Start of Provided records

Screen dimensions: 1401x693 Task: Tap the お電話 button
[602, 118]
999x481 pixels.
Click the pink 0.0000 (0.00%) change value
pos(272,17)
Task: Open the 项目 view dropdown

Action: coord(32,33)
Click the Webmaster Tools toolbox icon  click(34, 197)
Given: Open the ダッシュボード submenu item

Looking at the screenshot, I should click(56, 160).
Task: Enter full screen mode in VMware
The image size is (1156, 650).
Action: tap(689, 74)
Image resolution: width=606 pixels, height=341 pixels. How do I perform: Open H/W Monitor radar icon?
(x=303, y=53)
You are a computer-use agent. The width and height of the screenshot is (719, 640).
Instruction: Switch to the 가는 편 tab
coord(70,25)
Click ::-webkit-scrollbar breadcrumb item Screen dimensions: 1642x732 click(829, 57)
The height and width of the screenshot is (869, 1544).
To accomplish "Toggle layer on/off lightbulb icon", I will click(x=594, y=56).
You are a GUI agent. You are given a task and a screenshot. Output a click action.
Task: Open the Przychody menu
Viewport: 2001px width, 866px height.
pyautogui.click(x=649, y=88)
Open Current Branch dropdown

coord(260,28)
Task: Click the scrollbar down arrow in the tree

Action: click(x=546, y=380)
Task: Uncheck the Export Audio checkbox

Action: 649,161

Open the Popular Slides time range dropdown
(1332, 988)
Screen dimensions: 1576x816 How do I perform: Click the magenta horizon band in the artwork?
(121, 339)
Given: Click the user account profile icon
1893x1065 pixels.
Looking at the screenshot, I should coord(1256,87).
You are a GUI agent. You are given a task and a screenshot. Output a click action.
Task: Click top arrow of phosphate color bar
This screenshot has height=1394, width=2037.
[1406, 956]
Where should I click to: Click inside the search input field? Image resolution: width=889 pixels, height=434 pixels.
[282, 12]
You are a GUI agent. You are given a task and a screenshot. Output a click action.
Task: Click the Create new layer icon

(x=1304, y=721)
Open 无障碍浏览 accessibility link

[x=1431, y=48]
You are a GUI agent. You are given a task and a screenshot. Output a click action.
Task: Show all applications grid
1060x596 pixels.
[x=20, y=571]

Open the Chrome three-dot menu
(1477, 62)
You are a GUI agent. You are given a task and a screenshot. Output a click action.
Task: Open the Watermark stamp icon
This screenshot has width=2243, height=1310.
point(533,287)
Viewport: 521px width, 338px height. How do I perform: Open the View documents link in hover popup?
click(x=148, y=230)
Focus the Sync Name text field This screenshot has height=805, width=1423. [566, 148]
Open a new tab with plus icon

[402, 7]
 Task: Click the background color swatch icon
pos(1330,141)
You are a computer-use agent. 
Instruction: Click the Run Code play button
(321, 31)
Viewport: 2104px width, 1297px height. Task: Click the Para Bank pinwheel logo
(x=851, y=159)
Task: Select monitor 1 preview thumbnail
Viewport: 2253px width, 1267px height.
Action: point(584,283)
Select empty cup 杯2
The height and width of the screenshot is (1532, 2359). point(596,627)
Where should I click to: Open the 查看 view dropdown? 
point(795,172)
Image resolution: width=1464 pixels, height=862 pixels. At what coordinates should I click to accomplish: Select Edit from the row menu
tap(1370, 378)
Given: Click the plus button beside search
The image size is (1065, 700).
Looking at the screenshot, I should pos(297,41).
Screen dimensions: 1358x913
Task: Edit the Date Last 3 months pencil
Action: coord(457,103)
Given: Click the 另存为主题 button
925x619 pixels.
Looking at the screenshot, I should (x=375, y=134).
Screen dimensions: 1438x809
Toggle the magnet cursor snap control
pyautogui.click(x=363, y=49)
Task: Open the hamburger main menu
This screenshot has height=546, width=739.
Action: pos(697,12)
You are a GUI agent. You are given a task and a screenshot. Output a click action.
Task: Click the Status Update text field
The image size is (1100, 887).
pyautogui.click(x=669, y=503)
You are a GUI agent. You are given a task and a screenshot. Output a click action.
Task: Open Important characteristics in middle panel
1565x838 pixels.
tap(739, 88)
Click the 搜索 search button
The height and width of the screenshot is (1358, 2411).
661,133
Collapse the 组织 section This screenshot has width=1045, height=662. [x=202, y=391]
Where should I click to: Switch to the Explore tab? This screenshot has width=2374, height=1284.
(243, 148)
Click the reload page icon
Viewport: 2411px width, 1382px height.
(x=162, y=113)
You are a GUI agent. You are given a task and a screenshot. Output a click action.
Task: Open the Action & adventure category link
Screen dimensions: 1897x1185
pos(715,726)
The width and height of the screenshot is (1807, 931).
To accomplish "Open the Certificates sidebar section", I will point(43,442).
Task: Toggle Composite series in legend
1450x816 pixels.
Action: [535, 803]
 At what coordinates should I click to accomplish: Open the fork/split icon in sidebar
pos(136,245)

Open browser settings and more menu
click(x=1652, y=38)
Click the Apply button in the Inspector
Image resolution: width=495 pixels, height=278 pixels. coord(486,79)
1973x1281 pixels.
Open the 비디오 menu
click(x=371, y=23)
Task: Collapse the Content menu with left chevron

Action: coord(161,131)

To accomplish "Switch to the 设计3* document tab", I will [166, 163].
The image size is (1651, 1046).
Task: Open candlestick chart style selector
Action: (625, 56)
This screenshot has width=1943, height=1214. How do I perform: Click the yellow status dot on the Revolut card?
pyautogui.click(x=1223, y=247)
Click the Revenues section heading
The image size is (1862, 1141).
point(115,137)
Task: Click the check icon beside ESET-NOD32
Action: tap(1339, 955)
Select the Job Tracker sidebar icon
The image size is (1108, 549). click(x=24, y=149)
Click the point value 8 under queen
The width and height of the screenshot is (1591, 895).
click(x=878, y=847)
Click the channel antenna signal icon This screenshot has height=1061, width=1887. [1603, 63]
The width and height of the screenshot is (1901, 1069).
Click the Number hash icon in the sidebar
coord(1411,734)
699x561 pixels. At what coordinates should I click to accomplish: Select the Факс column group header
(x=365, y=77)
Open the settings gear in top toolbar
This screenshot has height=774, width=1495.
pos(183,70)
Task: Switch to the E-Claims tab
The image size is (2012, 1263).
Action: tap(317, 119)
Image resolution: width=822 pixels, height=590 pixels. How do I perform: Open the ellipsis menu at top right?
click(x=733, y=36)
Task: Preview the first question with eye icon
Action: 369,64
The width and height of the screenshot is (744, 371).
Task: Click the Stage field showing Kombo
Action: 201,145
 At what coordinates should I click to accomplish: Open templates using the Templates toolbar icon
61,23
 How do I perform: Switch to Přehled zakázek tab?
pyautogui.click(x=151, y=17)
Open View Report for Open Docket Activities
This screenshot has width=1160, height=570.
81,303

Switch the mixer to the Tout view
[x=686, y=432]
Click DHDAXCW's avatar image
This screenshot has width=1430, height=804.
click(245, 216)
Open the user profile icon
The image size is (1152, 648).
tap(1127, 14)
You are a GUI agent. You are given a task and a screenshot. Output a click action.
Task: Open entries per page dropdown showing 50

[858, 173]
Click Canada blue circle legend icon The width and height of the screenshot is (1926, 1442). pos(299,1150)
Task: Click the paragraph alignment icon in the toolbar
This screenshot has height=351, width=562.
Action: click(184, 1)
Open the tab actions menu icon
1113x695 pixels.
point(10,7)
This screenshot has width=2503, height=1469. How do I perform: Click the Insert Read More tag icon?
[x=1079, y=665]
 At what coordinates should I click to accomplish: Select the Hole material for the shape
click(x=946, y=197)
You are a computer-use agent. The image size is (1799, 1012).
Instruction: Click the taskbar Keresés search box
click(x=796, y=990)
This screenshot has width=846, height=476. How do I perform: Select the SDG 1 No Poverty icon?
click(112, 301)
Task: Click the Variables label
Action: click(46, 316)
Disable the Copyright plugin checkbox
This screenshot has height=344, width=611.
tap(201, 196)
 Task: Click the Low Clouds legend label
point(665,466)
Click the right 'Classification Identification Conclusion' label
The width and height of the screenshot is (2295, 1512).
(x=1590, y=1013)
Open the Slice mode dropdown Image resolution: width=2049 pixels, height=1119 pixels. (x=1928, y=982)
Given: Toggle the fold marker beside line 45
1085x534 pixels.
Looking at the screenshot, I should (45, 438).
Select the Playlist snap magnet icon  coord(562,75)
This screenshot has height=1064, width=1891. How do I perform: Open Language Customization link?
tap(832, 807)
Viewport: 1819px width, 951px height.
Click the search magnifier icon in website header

End of Provided records

▸ Action item: Output only an exact transcription of the lines above from the one with "1450x816 pixels." up to and including the one with "The width and height of the screenshot is (1901, 1069).".

▸ Response to this exercise:
1450x816 pixels.
Action: [535, 803]
 At what coordinates should I click to accomplish: Open the fork/split icon in sidebar
pos(136,245)

Open browser settings and more menu
click(x=1652, y=38)
Click the Apply button in the Inspector
Image resolution: width=495 pixels, height=278 pixels. coord(486,79)
1973x1281 pixels.
Open the 비디오 menu
click(x=371, y=23)
Task: Collapse the Content menu with left chevron

Action: coord(161,131)

To accomplish "Switch to the 设计3* document tab", I will [166, 163].
The image size is (1651, 1046).
Task: Open candlestick chart style selector
Action: (625, 56)
This screenshot has width=1943, height=1214. How do I perform: Click the yellow status dot on the Revolut card?
pyautogui.click(x=1223, y=247)
Click the Revenues section heading
The image size is (1862, 1141).
point(115,137)
Task: Click the check icon beside ESET-NOD32
Action: tap(1339, 955)
Select the Job Tracker sidebar icon
The image size is (1108, 549). click(x=24, y=149)
Click the point value 8 under queen
The width and height of the screenshot is (1591, 895).
click(x=878, y=847)
Click the channel antenna signal icon This screenshot has height=1061, width=1887. [1603, 63]
The width and height of the screenshot is (1901, 1069).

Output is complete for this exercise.